Source extract →
## BEGIN

1 Introduction

A performance benchmark (hereinafter referred to simply as a benchmark) typically involves running an artificial workload (e.g., simulating user interactions) on an instrumented application (i.e., specialized with code to record detailed execution logs) deployed on a single or multiple computing nodes whose resources of interest (e.g., CPU, memory, disk I/O) are monitored while the workload is running. Benchmarks are commonly used to evaluate and compare the performance of applications under different configurations and systems through the execution of equivalent, if not equal, workloads. For example, TPC [22] is a well-known family of benchmarks to evaluate and compare, among other relevant metrics, the number of transactions a database system can process per second.

## END

Information supplied →

## BEGIN

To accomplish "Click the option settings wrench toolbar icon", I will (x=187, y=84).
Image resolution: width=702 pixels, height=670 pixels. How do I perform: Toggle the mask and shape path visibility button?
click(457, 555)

## END

Task requirements →
Answer these from the benchmark introduction above:
1. Which example resources of interest does it say are monitored while the workload runs?
2. What does it say an instrumented application is?
3. What metric does it name as one that TPC benchmarks evaluate and compare?

Solution for this task →
1. CPU, memory, and disk I/O.
2. An application specialized with code to record detailed execution logs.
3. The number of transactions a database system can process per second.